Input for this task
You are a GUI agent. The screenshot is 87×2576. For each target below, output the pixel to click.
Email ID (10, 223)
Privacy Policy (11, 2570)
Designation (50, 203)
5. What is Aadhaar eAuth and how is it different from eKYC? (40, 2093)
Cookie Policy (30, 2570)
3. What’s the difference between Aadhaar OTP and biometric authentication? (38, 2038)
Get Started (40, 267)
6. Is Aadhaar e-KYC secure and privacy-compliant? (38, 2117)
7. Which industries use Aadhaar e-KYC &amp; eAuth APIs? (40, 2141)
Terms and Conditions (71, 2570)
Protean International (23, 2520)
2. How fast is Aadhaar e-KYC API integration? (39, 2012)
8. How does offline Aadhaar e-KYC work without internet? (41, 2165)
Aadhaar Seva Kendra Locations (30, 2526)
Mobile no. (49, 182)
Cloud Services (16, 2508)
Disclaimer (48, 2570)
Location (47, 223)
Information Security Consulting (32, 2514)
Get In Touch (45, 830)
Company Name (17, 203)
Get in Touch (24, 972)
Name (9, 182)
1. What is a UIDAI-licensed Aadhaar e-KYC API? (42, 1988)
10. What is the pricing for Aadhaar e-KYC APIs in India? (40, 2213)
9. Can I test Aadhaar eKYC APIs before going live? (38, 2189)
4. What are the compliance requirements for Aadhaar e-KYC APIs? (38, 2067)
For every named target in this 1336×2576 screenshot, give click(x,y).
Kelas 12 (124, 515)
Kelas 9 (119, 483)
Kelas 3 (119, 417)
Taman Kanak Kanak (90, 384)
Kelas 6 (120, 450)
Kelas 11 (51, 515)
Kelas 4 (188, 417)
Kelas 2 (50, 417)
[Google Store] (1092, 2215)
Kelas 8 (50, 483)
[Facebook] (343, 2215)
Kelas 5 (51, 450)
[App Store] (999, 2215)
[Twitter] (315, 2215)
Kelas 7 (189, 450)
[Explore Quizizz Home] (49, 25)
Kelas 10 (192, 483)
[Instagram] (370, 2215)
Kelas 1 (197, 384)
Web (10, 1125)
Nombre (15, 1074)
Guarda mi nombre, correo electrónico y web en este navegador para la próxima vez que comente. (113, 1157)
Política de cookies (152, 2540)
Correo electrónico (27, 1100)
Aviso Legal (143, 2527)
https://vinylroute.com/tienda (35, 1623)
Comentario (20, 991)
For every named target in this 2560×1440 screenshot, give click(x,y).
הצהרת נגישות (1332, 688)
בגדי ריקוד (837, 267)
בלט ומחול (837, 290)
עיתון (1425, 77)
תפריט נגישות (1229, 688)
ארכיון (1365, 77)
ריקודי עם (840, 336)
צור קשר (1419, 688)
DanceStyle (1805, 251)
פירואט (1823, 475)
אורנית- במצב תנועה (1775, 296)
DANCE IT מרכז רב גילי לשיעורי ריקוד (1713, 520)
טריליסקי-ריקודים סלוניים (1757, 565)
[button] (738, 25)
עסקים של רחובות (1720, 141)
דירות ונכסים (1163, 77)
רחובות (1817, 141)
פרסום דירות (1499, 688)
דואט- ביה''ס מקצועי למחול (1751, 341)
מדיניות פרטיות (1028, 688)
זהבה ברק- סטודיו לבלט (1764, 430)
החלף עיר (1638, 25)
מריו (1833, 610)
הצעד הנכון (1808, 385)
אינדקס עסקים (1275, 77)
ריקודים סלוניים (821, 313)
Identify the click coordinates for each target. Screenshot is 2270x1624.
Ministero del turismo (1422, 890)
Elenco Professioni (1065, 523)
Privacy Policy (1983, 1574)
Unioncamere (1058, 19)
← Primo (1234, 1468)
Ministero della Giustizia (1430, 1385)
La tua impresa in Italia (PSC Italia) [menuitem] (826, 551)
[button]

Assignment
Retype exactly the lines from the first line of the records above through the line containing "Nombre (15, 1074)", both included, and nothing else.

Solution
You are a GUI agent. The screenshot is 87×2576. For each target below, output the pixel to click.
Email ID (10, 223)
Privacy Policy (11, 2570)
Designation (50, 203)
5. What is Aadhaar eAuth and how is it different from eKYC? (40, 2093)
Cookie Policy (30, 2570)
3. What’s the difference between Aadhaar OTP and biometric authentication? (38, 2038)
Get Started (40, 267)
6. Is Aadhaar e-KYC secure and privacy-compliant? (38, 2117)
7. Which industries use Aadhaar e-KYC &amp; eAuth APIs? (40, 2141)
Terms and Conditions (71, 2570)
Protean International (23, 2520)
2. How fast is Aadhaar e-KYC API integration? (39, 2012)
8. How does offline Aadhaar e-KYC work without internet? (41, 2165)
Aadhaar Seva Kendra Locations (30, 2526)
Mobile no. (49, 182)
Cloud Services (16, 2508)
Disclaimer (48, 2570)
Location (47, 223)
Information Security Consulting (32, 2514)
Get In Touch (45, 830)
Company Name (17, 203)
Get in Touch (24, 972)
Name (9, 182)
1. What is a UIDAI-licensed Aadhaar e-KYC API? (42, 1988)
10. What is the pricing for Aadhaar e-KYC APIs in India? (40, 2213)
9. Can I test Aadhaar eKYC APIs before going live? (38, 2189)
4. What are the compliance requirements for Aadhaar e-KYC APIs? (38, 2067)
For every named target in this 1336×2576 screenshot, give click(x,y).
Kelas 12 (124, 515)
Kelas 9 (119, 483)
Kelas 3 (119, 417)
Taman Kanak Kanak (90, 384)
Kelas 6 (120, 450)
Kelas 11 (51, 515)
Kelas 4 (188, 417)
Kelas 2 (50, 417)
[Google Store] (1092, 2215)
Kelas 8 (50, 483)
[Facebook] (343, 2215)
Kelas 5 (51, 450)
[App Store] (999, 2215)
[Twitter] (315, 2215)
Kelas 7 (189, 450)
[Explore Quizizz Home] (49, 25)
Kelas 10 (192, 483)
[Instagram] (370, 2215)
Kelas 1 (197, 384)
Web (10, 1125)
Nombre (15, 1074)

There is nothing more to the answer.